*Отрывок текста*:
+--
Ощущение одиночества, изводившее полицию, переросло в ярость. Члены расформированного «летучего отряда» грозили подать совместное прошение о переводе на материк. Они отказались продолжать расследование и даже заниматься оформлением новых паспортов; одному сицилийцу, позвонившему в полицию с каким-то совершенно невинным вопросом, велели «отвалить». На похоронах Антиочиа в древнем восьмисотлетнем соборе Палермо появились министр внутренних дел и президент Итальянской республики, что едва не привело к открытому мятежу. Коллеги погибшего плевали себе под ноги и кричали: «Ублюдки! Убийцы! Клоуны!» Между офицерами «летучего отряда» и карабинерами вспыхнула драка. Один из офицеров поделился своими чувствами с журналистом:
«Мы сыты по горло. Нам не нужны эти пышные похороны. Те же физиономии, те же слова, те же соболезнования… Через два дня все успокоится, вот увидите, и пойдет по-прежнему. И чего мы, дураки, под пули лезем? По нам стреляет и мафия, и наши чинуши».
Относительно тех двух чиновников высшего ранга, на которых обратили свою ярость полицейские, никогда не имелось подозрений в том, что они каким-либо образом связаны с Коза Нострой. Тем не менее этот случай показателен. Отнюдь не Италия в целом сражалась с мафией; борьбу вело исключительно добродетельное меньшинство, спаянное командным духом и чувством долга.
Наблюдая за боем быков
Джованни Фальконе и Паоло Борселлино сдружились задолго до того времени, когда им поручили готовить материалы обвинения к «максипроцессу» (в их обязанности не входило выступать на суде). Оба приблизительно одного возраста, оба выросли в центральных кварталах Палермо, оба принадлежали по происхождению к среднему классу: отец Фальконе был аптекарем, а отец Борселлино – фармацевтом. Оба вдобавок были привержены долгу и непоколебимо верили в справедливость. И все же они сильно отличались друг от друга и имели различные политические пристрастия. Фальконе, не будучи связан ни с какой политической партией, испытывал симпатию к левым идеям; Борселлино в юности примкнул к неофашистской группировке, а повзрослев, в отличие от своего коллеги, проникся католическими убеждениями. При этом оба магистрата неуклонно отвергали приглашения различных политических партий, стремившихся заполучить в свои ряды столь известных людей.
+--
*Рабочие задания*:
(A) Изложите отрывок о борьбе с мафией в двух предложениях.
(B) Продолжите отрывок о борьбе с мафией, начиная сразу после его последнего предложения.

*Исходный материал*:
+--
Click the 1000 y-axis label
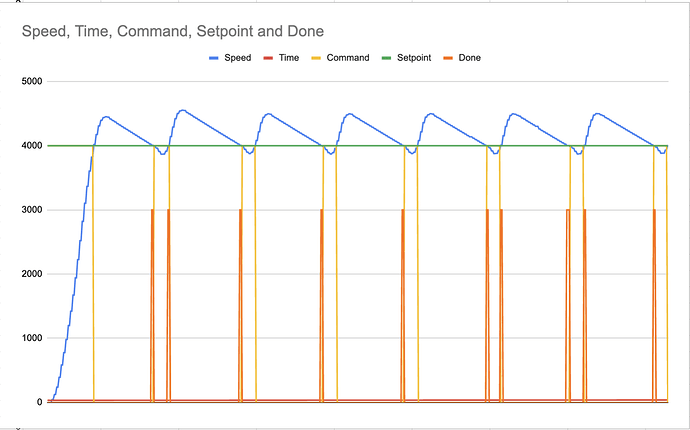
+--
*Результаты по заданиям*:
(A) Полицейские расформированного «летучего отряда» в ярости отказались продолжать расследование, а на похоронах Антиочиа в соборе Палермо, куда пришли министр внутренних дел и президент республики, дело едва не дошло до открытого мятежа. Джованни Фальконе и Паоло Борселлино, готовившие материалы обвинения к «максипроцессу», давно дружили и были схожего происхождения и одинаково преданы долгу, но различались политическими взглядами, при этом оба отклоняли приглашения политических партий.

(B)
Фальконе и Борселлино по-разному относились к городу, в котором они жили и работали. Фальконе – возможно, потому, что был не слишком уверен в себе – считал, что Палермо не нужны его усилия. Каждое утро он отправлялся на работу в бронированном автомобиле, его сопровождали еще три пуленепробиваемых машины, битком набитых агентами в бронежилетах и с автоматами. Судя по письмам, публиковавшимся в «Giornale di Sicilia», некоторые горожане считали дорожные «пробки», которые создавал этой конвой (регулировщики перекрывали движение, когда он выезжал на городские улицы), гораздо более серьезной проблемой, нежели мафию. Один из соседей магистрата – Фальконе это письмо привело в бешенство – даже предложил переселить его в пригород. Борселинно, более добродушный и склонный к жуирству, полагал, что не все так плохо: «Они просто не дают нам расслабиться».
Оба черпали силы в крепнувшем на Сицилии общественном движении против мафии. Студенты устраивали демонстрации на улицах Палермо. Был основан учебный центр имени Пеппино Импастато. В Сальваторе Паппалардо Сицилия обрела примаса, не боявшегося употреблять слово «мафия» и рассуждать о бессилии государства. Итогом этих заявлений кардинала стал бойкот заключенными кардинальской пасхальной мессы в тюрьме Уччардоне в 1983 году. Однако и другие церковники следом за кардиналом начали призывать паству к сопротивлению мафии.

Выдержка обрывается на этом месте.